3- A crítica irônica ao “caos” provocado pelo capitalismo é evidente em seu trabalho (outra qualidade dos beatniks). No conto “Terroristas poéticos”, o “Dia do Mendigo” proposta na história dá forma à sua inquietação frente ao retrato descarado da desigualdade social vista no Brasil?


Este é um conto que eu posso dizer sem maiores problemas que é 100% autobiográfico, porque quase ninguém vai acreditar. Difícil me conhecer de perto e imaginar que eu criei um protesto tão inusitado quanto o que narrei. Eu me interessei muito por terrorismo poético uns anos atrás, era minha gana de levar a arte para além do discurso e intervir na vida das pessoas, estivessem elas preparadas ou não. Para contrapor ao caos do capitalismo, que se disfarça de ordem, os terroristas poéticos impõem uma ruptura, uma manifestação de CAOS tão anárquica que não caberia em qualquer categoria institucionalizável de arte.

4- Na atual “modernidade líquida” em que vivemos, há valores sendo revistos dentro da sociedade. Perde-se muitas vezes substância, e até mesmo as relações passam a ser mais superficiais. Você colocou vários desses elementos em críticas à arte contemporânea, discutindo o fato de uma obra artística ser tomada hoje segundo as leis do mercado. Em que isso vai dar, na sua opinião (Perde-se o que)?

Arte para mim é ruptura, é algo que provoca um corte no tempo cotidiano, uma interrupção significativa das atividades rotineiras. Por mais que hoje se queira uma arte comedida, bem mais retórica do que propositiva, acho que algo do espírito de vanguarda poderia ser resgatado. Eu me formei em Artes Plásticas e no mestrado resolvi comparar o pensamento crítico contemporâneo nas artes plásticas e na literatura, a partir de "Água Viva" da Clarice Lispector. Se eu valorizo o romance da Clarice é porque acho que ainda há espaço para algum lirismo, desde que não seja muito inocente, desde que não nos alienemos. Nas artes plásticas é mais complicado porque a grana é descomunal e às vezes embaça o olhar: nós queremos ver uma boa pintura, mas são tantos os cifrões que fica difícil enxergar a obra. O "antidoto" maniqueista tem sido ainda pior, algo como uma espetacularização do engajamento em que não encontro sinceridade política, apenas uma esperteza na competição por mercado.
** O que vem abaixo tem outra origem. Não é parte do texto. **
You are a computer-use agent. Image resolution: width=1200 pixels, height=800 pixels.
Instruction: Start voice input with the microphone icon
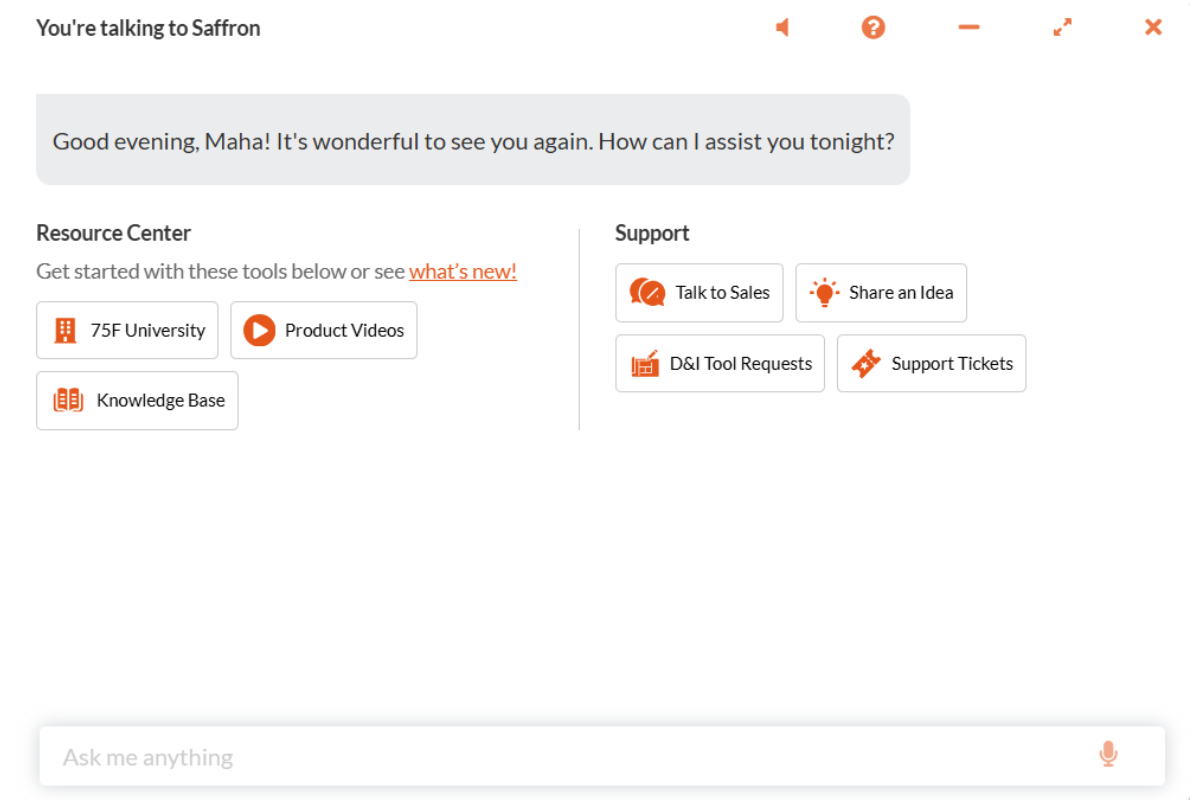point(1108,755)
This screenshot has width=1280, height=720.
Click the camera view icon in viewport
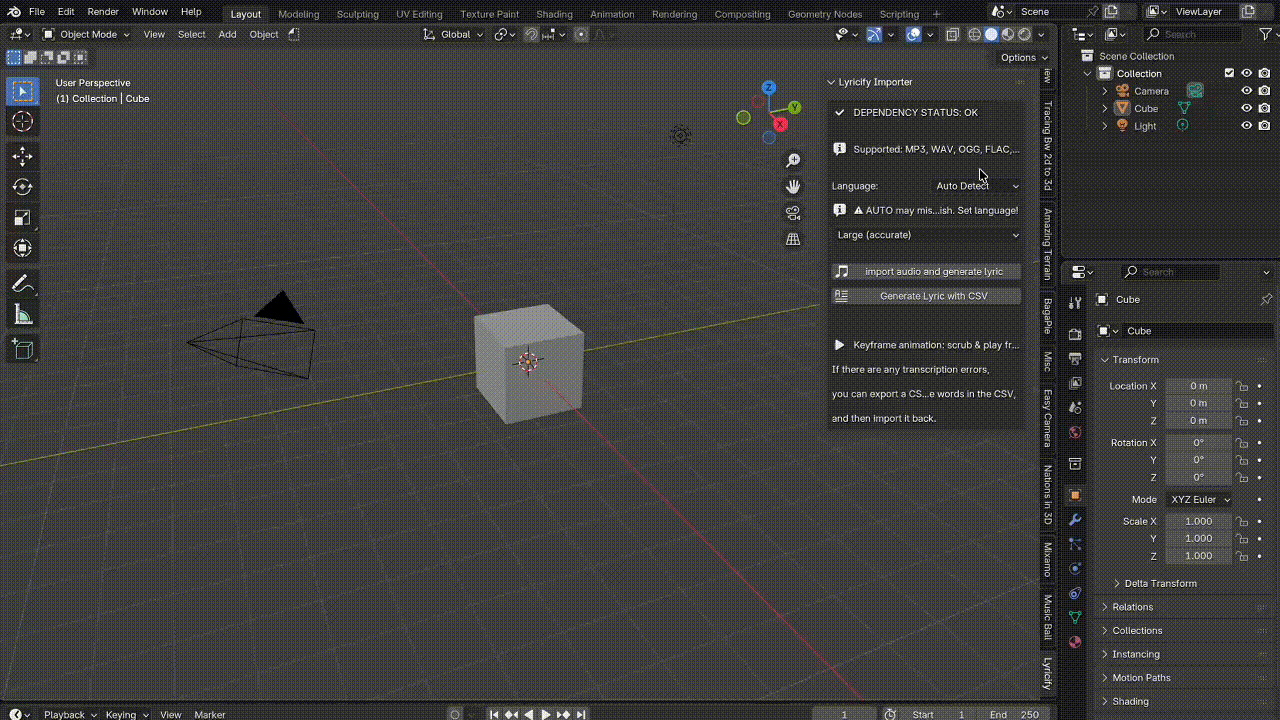[793, 213]
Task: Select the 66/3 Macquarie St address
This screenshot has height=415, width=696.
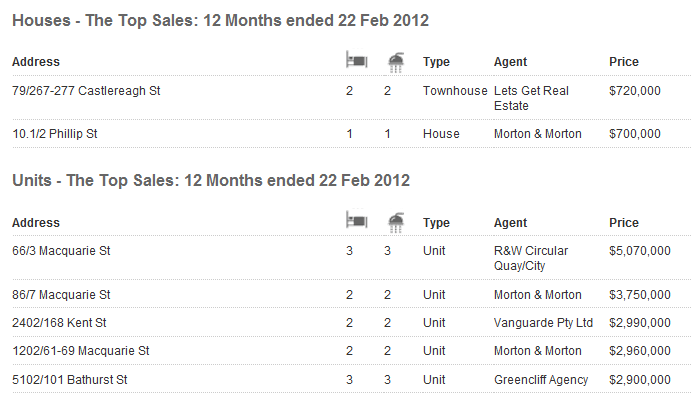Action: [61, 251]
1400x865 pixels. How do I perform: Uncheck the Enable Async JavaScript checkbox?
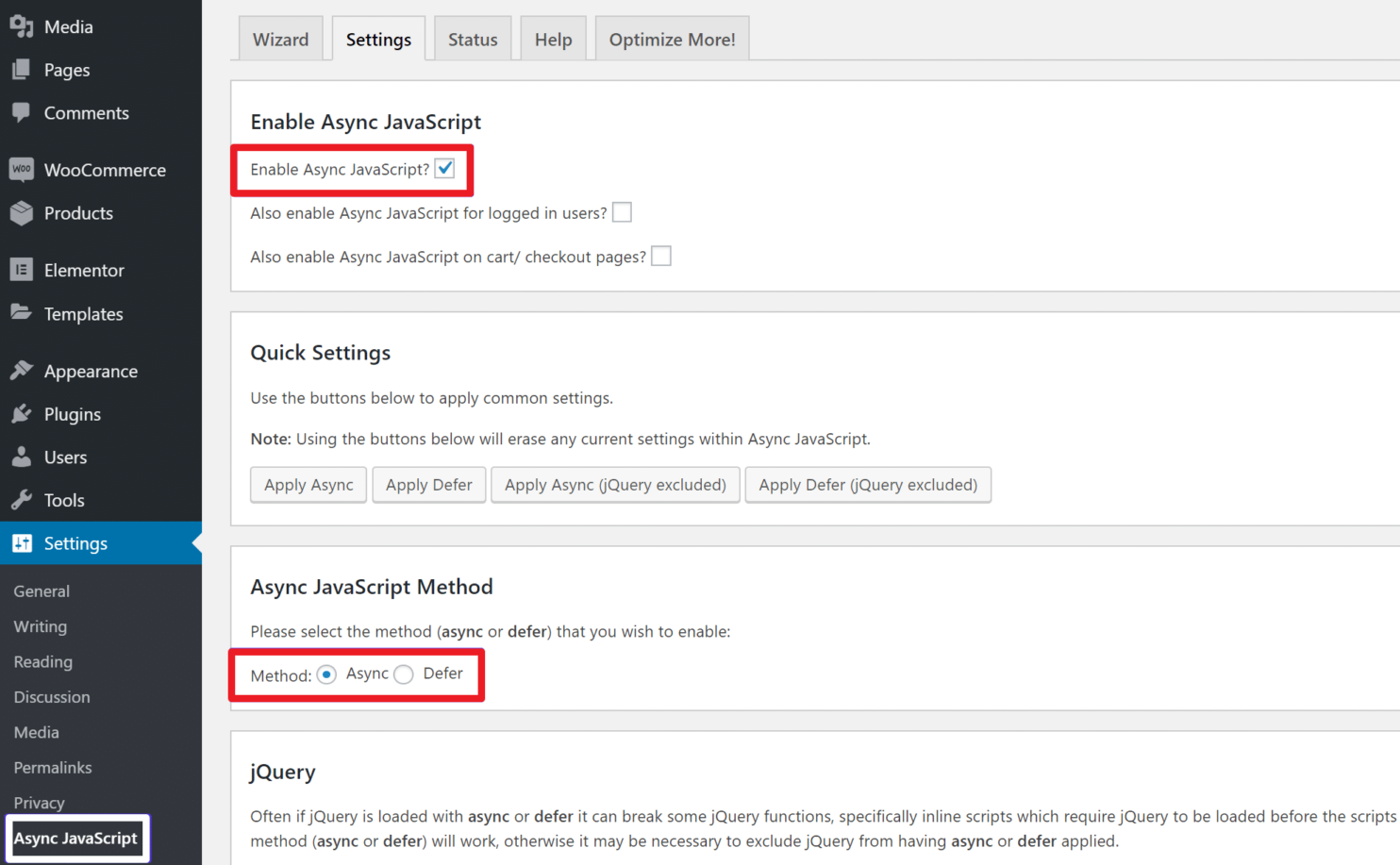(445, 169)
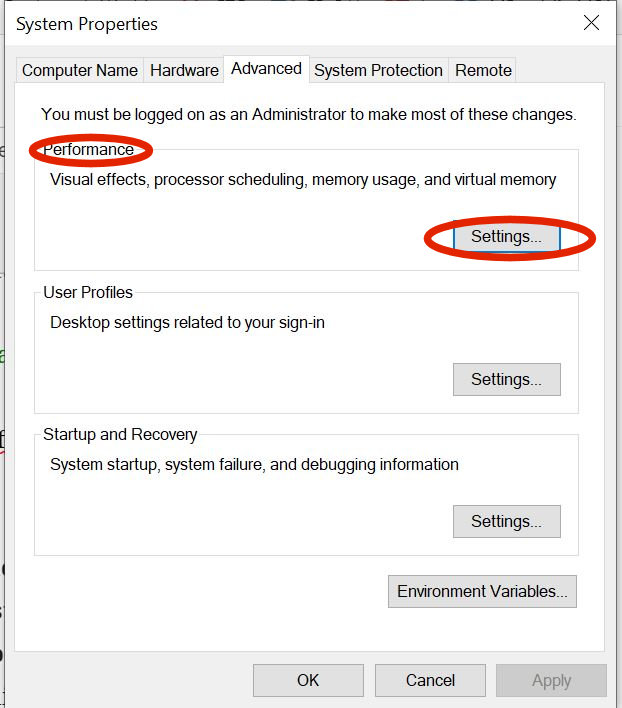Go to the System Protection tab
The width and height of the screenshot is (622, 708).
click(378, 70)
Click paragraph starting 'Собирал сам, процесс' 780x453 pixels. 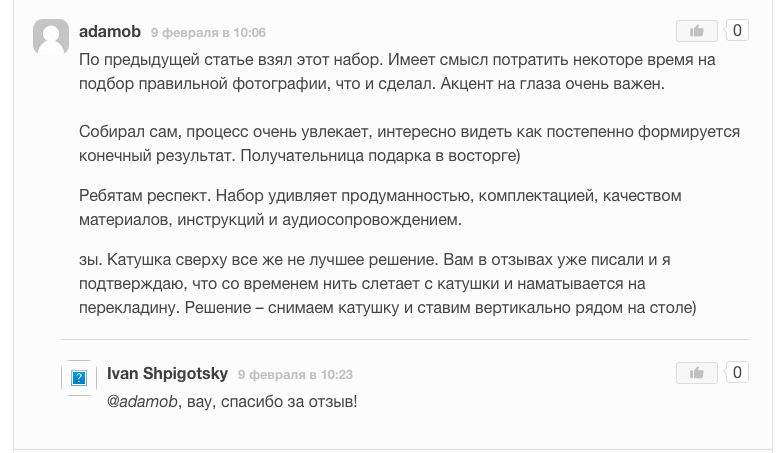coord(396,145)
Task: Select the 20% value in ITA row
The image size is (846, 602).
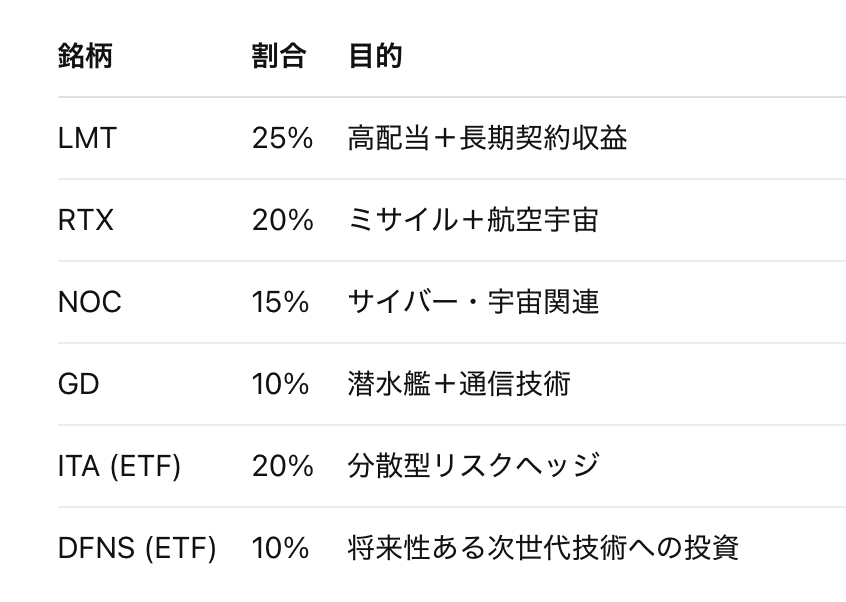Action: (282, 466)
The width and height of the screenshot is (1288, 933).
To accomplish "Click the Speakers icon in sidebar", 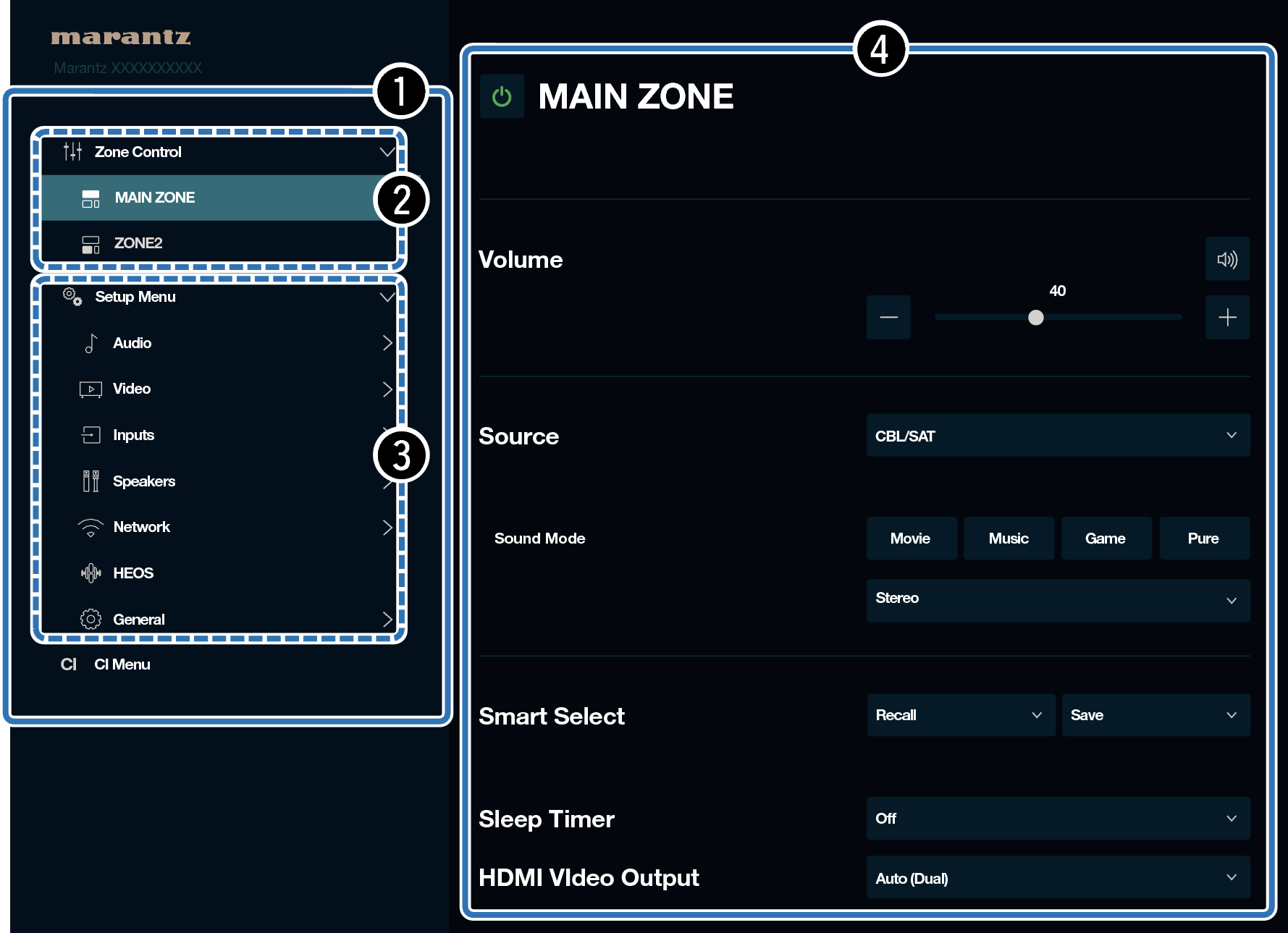I will (x=91, y=481).
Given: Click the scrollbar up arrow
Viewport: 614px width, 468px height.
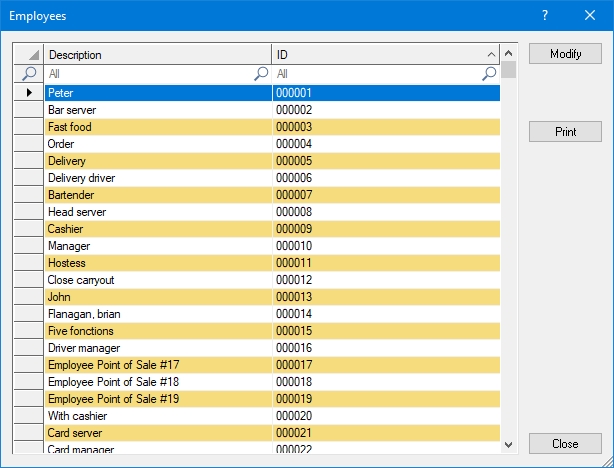Looking at the screenshot, I should pos(509,54).
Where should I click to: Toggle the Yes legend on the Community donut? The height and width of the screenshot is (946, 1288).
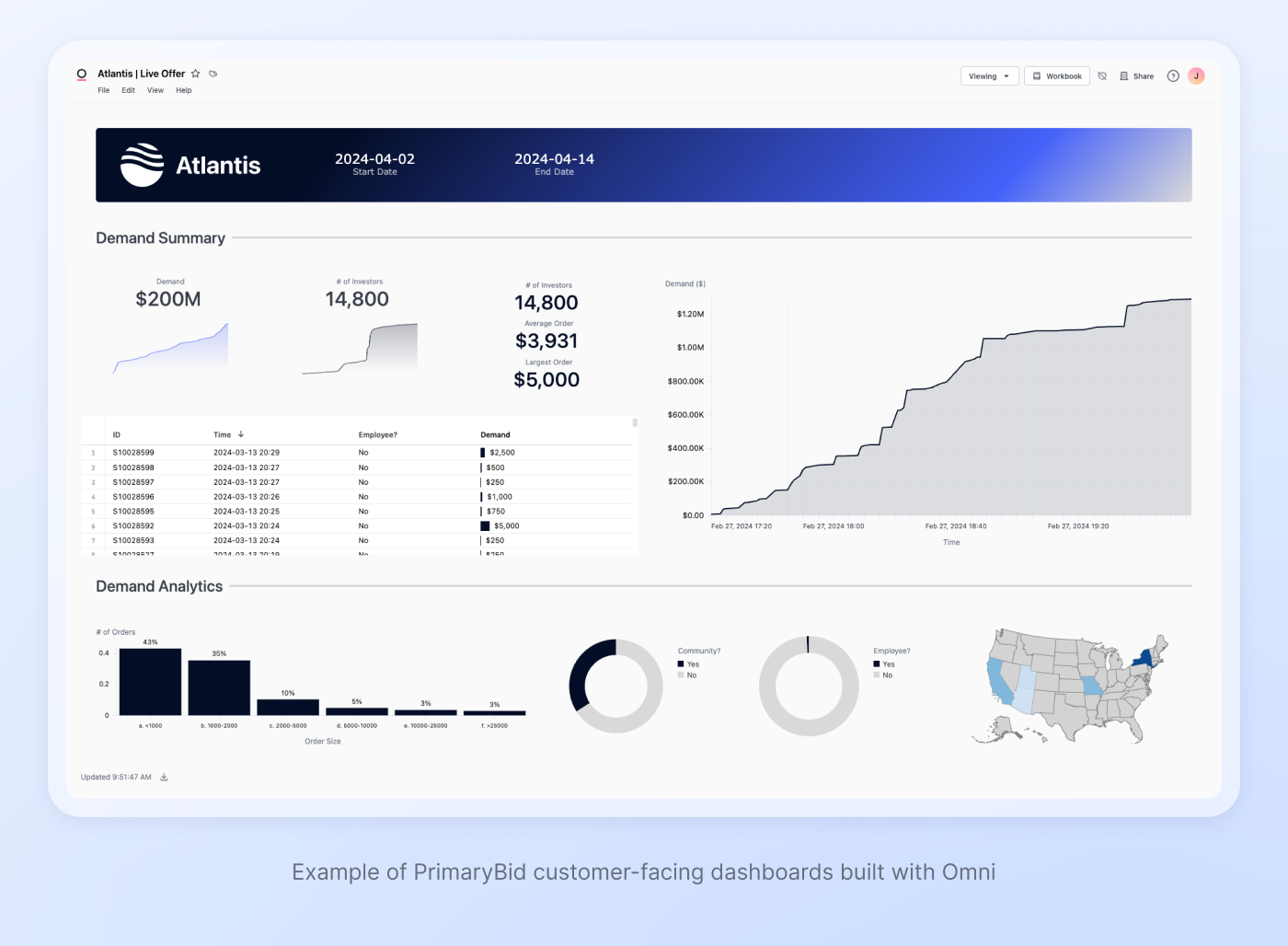click(x=688, y=663)
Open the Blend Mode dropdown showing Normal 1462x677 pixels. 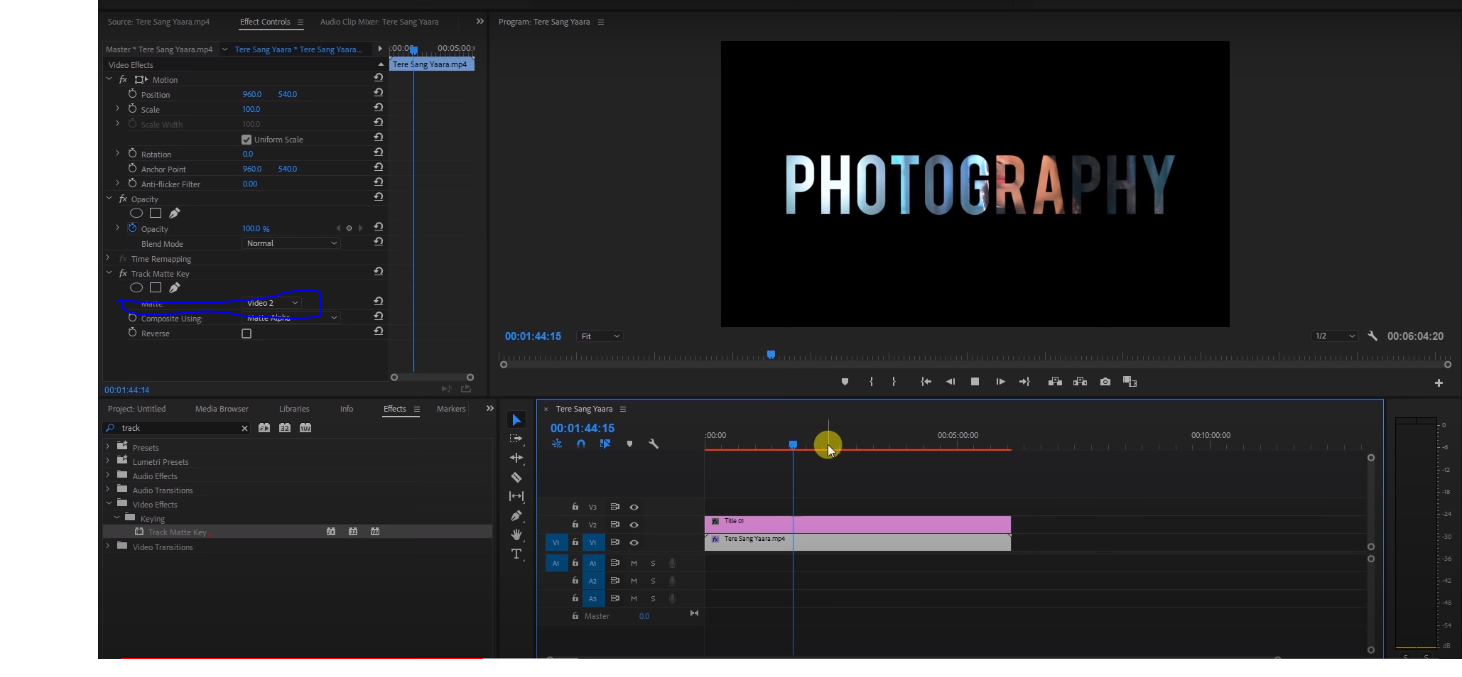pyautogui.click(x=290, y=243)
Ainda não sei no que vai dar, mas venho me perguntando se a literatura poderá dar algumas respostas às artes plásticas.

5- Quais são suas principais influências literárias?

No mundo das palavras eu digo que sou filho da Clarice com o Nietzsche. Herança maldita, que não me permite muita tranquilidade. Entre irmãos, primos, tios e outros parentes, também vale a pena mencionar Hilda Hilst, Caio Fernando Abreu, Paul Auster, Nabokov, Rubem Fonseca, Sartre, Guimarâes Rosa, Fernando Pessoa, Lacan, Ferreira Gullar, Guy Debord, Godard, Fellini, Thurston Moore, Frank Zappa, Picasso e Rauschenberg. No entanto, uma boa conversa com um amigo num boteco pode ser mais importante para o desenvolvimento de uma obra que todo esse repertório.